En suma, al menos en las esferas de alta política, Qatar ha ganado reputación como la incubadora de emprendimientos yihadistas. Si usted tiene simpatías hacia un grupo islamista y quiere colaborar en la lucha, y si la causa es medidamente bien recibida entre contingentes considerables de la sociedad árabe, usted puede reunirse con un representante gubernamental encubierto en alguna oficina lujosa -por qué no en el lobby de un hotel ostentoso- y hacer su pitch – su discurso de ventas – y obtener una bondadosa contribución del fisco qatarí. El hecho de que las donaciones se suministren prácticamente en la informalidad, es decir sin el endorso oficial de un sello estatal, le permite a las autoridades qataríes minimizar el desenvolvimiento de su país en la colecta de fondos para la yihad. Esto implica que en este campo oscuro Doha no opera por intermedio de agentes oficiales, ciertamente más identificables y posibles blancos de sanciones por parte de la comunidad internacional. Doha opera sagazmente gracias a particulares y organismos no gubernamentales, lo que le permite el amparo de la negación plausible frente a las críticas externas.

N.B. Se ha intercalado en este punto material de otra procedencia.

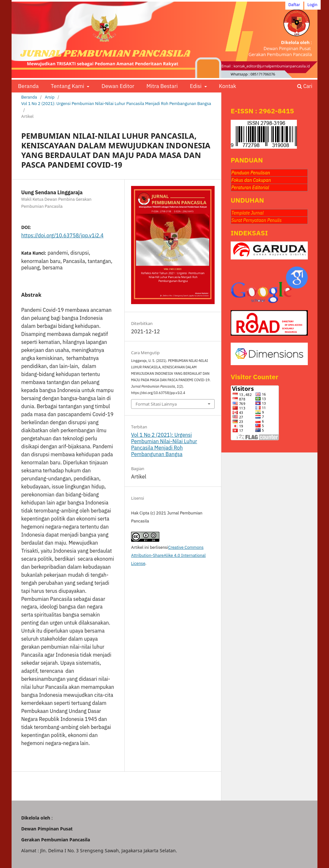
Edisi (196, 86)
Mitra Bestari (162, 86)
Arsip (49, 97)
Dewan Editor (118, 86)
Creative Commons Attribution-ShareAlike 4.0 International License (168, 555)
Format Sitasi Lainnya (156, 404)
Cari (305, 86)
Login (312, 5)
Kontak (228, 86)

Aun vistas las cosas desde la perspectiva qatarí con pragmatismo, el gran inconveniente de este modus operandi estriba en que simplemente no es posible monitorear a dónde van a parar los fondos, para quien realmente, y eventualmente para financiar qué. Qatar no tiene interés alguno en ver al Estado Islámico (ISIS) consagrarse, pero los analistas sospechan que es muy probable que parte del dinero, destinado por ejemplo al Frente Al Nursa, haya ido a parar al autoproclamado califato mesopotámico cuando el capítulo iraquí de Al Qaeda se ramificó en los tonos ultraviolentos que se atestiguan hoy en día.

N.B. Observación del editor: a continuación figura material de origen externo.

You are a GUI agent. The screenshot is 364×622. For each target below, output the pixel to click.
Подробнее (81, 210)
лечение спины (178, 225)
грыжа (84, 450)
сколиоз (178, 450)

En balance, la controvertida política exterior de Qatar dice mucho de las contradicciones domésticas de este pequeño y no obstante pudiente país. Por diestra se rige por cálculos geopolíticos, y busca adquirir prestigio como mediador indiscutido de Medio Oriente. Por siniestra, financia a los rebeldes y revolucionarios que en mejor sintonía están con las grandes audiencias, y que se ajustan medidamente a los postulados religiosos oficiales que dice preservar la monarquía. Lo cierto es que en todo caso Qatar es la gallina de los huevos de oro, y esa dicha le ha permitido al emirato cotizar hoy por hoy como uno de los actores más relevantes de la región. Por otra parte quedará por verse qué tan sustentable resulta esta política de “jugar con todos”. Mientras juega esta carta, Doha merma su propia mano financiando a los bandos que resultan más atractivos en términos de popularidad y que más utilidades dan entre las masas.

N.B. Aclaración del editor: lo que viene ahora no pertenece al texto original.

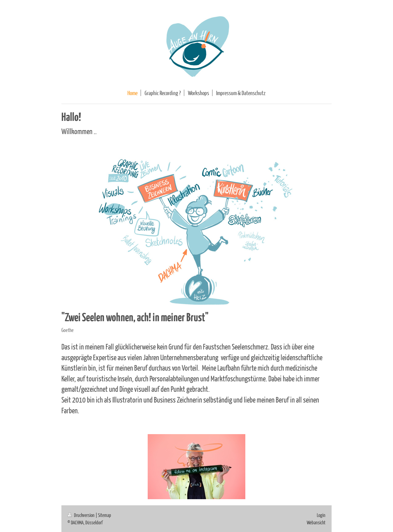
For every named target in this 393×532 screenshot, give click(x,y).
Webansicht (316, 522)
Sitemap (104, 515)
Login (321, 515)
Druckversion (81, 515)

Por último me permito agregar que con tantas contradicciones en su accionar, es posible asentar que de no ser por sus activos líquidos, Qatar sería uno de los países más irrelevantes en la escena global. Mas siendo una mira de oro, imagínese usted la desazón y la indignación de Doha si de repente la FIFA es forzada a decidir cancelar el torneo deportivo más popular del mundo. Imagínese si luego de invertir en sobornos millonarios para orquestar la votación del anfitrión del mundial 2022 todo se viene al desplome. Llegado el caso – si es que llega – a Qatar le quedará manifiesto que hay cosas que el dinero no puede comprar.